• **Tasks**:
1. Reproduce the workplace news roundup between "A Savis Inc." and "a future Astronology.", inclusive, swapping "Manhattan" for "Chicago".
2. Translate this sentence from the workplace news roundup into Spanish: "While compensation most likely figures into the decision, dollars are typically not the only reason an employee will terminate their relationship with an employer."

• **Source**:
A Racine, WI, man was fired in February from his job as a
forklift operator for that area’s distributor of Miller
Brewing Co. products. No reason was given for his dismissal,
but it occurred the same day a local paper published a
photograph of him drinking a competitor’s beer — a Bud
Light.
CEOs behaving badly:
·
Crash and burn.
Boeing CEO Harry Stonecipher was brought out of retirement
in order to help the company’s scandal-ridden image. Shortly
after, he found himself involved in a scandal of his own
when his extramarital affair with a Boeing executive was
exposed, revealing a violation of the ethics guidelines he
helped create.
·
Even after Labor Day? After
race car driver Danika Patrick had the best finish in the
Indy 500’s 89-year history, Formula One chief Bernie
Ecclestone called Patrick “super” and suggested that “women
should all be dressed in white like all other domestic
appliances.”
·
Did that include a tip?
A Savis Inc. employee rang up a $241,000 American Express
tab on his corporate card for one night at a Manhattan
topless club.
Feel free to share your
HR stories with us! We’ll share the funniest, strangest, and
most shocking with our readers in a future Astronology.
Why Are
Your Employees Leaving? Exit Interviews Reveal
the Truth Behind Employee Turnover
“I received a better offer.”
How many times have you heard this phrase? When
pressed for a reason, many employees say that
they are leaving their job for a larger
paycheck. While compensation most likely
figures into the decision, dollars are typically
not the only reason an employee will terminate
their relationship with an employer.

• **Given data**:
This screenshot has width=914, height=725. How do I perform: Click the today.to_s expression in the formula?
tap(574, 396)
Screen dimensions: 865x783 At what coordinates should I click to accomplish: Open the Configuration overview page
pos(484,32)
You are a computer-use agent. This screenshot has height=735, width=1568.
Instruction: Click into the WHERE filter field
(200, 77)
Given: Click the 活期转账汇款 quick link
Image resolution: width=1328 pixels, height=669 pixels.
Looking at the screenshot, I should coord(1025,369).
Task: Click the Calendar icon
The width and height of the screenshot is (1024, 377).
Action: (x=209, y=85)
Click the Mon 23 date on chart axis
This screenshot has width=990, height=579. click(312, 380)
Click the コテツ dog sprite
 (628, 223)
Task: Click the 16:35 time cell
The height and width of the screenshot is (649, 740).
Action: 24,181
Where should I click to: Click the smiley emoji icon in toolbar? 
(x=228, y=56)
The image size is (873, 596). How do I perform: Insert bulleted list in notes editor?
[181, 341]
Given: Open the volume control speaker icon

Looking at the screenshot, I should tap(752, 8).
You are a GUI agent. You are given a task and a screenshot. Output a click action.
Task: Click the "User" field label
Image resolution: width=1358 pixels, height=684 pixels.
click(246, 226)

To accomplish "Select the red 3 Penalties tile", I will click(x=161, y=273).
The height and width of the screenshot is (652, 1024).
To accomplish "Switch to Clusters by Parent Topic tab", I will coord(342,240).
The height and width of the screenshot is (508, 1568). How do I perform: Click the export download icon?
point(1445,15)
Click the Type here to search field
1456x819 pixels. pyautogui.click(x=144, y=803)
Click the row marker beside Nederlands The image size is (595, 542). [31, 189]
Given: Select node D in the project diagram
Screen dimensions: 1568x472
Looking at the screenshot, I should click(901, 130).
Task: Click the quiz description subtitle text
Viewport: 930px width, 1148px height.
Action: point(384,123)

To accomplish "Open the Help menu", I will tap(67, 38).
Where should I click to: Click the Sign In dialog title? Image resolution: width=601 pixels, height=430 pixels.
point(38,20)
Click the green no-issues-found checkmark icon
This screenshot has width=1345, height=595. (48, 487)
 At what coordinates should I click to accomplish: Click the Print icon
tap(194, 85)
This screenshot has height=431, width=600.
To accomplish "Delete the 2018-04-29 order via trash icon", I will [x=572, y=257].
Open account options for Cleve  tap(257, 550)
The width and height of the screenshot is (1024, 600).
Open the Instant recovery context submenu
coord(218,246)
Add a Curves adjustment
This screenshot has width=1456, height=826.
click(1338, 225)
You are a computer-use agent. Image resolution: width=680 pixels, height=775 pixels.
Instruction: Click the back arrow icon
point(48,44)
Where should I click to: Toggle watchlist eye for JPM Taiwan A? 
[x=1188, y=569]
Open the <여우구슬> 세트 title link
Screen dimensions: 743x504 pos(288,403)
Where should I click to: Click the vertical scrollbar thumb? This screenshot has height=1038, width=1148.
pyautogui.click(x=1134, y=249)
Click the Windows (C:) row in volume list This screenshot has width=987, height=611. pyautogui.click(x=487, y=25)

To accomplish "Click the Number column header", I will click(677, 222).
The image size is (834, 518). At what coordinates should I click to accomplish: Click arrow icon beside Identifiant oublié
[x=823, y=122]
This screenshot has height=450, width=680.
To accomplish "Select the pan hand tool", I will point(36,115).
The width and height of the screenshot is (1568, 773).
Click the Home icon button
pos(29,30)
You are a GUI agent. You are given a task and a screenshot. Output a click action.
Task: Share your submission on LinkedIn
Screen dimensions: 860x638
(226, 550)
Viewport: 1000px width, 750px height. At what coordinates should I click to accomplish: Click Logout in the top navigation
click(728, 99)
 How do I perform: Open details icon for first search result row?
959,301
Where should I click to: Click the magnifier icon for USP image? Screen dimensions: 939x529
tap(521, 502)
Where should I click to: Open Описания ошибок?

• **Responses in order**:
1.
A Savis Inc. employee rang up a $241,000 American Express
tab on his corporate card for one night at a Chicago
topless club.
Feel free to share your
HR stories with us! We’ll share the funniest, strangest, and
most shocking with our readers in a future Astronology.

2. Si bien es muy probable que la remuneración influya en la decisión, los dólares no suelen ser la única razón por la que un empleado pone fin a su relación con un empleador.